What will be investigated next will depend on the use of the assay: whether it is for an identity test, the monitoring of CQA, or for quantitative residual testing. Each application will have a set of parameters for which specifications would need to be defined. Based on these, we will either optimize further or go straight to a pre-validation or pre-qualification study to see how the method fares and what could be the targeted acceptance criteria. What is needed here will also depend on the clinical phase for which the method needs to be validated. Stringency on acceptance criteria and extent of the study will be different depending on whether the product is in Phase I or III. Once everything has been empirically assessed, we can then work on a validation protocol.
PharmTech: Have you ever had to ‘just say no’ to a project?
Tissot: It is always difficult to say no because most of the time, it is not that the method is impossible to work with, but rather the requirements that are coming with the transfer. For example, when companies want to validate one of their R&D methods, but then ask for it to be validated within a week, they need to understand that this is not likely to be achievable. Rushing to such a critical step in their analytical development is likely to result in them shooting themselves in the foot and incurring the risk of running into extensive and expensive remediation work.

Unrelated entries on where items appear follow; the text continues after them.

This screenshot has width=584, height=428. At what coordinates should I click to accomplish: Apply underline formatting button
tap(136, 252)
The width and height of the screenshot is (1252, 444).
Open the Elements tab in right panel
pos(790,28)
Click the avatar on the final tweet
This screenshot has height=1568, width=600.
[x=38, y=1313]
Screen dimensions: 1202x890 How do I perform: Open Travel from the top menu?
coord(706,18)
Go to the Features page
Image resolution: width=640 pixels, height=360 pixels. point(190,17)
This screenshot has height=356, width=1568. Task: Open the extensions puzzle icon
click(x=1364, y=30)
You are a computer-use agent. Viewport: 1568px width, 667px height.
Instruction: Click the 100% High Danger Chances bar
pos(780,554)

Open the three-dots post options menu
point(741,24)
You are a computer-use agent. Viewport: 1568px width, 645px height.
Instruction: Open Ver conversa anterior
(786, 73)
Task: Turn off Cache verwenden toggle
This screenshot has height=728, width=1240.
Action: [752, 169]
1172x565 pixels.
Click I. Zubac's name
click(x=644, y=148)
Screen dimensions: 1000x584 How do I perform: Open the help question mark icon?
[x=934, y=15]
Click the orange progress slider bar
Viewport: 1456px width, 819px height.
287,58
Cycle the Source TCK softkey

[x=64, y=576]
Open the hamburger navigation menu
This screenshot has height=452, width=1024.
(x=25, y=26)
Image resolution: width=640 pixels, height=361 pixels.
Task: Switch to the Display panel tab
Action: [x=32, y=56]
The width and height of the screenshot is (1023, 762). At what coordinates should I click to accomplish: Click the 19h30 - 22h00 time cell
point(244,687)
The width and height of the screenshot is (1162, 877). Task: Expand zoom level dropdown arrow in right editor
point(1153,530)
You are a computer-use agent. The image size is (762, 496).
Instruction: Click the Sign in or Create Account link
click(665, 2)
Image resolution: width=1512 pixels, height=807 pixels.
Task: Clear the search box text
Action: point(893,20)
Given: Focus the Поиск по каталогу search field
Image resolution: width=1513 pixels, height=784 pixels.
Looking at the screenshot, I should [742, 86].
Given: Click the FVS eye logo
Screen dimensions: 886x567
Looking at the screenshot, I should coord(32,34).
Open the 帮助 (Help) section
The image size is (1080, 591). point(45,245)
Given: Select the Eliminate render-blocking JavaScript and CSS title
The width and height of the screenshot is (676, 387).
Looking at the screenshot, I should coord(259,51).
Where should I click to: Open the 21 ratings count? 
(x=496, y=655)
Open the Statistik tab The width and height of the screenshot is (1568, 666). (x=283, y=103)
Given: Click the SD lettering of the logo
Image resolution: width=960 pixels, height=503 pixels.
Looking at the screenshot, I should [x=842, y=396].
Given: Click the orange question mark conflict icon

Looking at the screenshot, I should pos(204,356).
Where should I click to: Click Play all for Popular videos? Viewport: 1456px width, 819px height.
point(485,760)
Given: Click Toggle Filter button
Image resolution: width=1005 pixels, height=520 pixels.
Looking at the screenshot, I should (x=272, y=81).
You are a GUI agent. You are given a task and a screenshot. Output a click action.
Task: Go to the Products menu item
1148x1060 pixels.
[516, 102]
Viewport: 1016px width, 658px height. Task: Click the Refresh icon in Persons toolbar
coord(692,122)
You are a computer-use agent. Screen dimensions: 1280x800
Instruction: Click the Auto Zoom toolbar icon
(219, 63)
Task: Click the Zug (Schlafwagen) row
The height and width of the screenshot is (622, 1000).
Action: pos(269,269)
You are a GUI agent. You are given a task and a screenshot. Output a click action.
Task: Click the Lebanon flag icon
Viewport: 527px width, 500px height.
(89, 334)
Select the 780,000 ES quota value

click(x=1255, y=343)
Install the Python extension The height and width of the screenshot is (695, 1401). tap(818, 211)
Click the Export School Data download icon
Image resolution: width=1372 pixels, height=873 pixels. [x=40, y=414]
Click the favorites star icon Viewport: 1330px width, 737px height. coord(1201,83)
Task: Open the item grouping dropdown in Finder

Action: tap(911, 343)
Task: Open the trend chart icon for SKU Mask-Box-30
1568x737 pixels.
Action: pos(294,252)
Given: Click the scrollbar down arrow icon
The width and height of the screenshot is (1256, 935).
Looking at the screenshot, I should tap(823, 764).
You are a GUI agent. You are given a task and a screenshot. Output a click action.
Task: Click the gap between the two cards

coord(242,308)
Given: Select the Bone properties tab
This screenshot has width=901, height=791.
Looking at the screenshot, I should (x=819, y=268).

Success requires a lot of homework and careful, educated evaluation of method from a preparation, analytical and software/IT standpoint. The focus cannot be only on the instrument acquiring the data, but must include the software analyzing those data and the way the data are being recorded. Everything must be considered.
PharmTech: How can you do the work and comply when the software isn’t Part 11 compliant?
Tissot: It requires creativity and a good handle on the compliance and regulatory requirements. Analytical instrument manufacturers are working on solutions. One can assume that there will be fewer and fewer of these gaps in the very near future.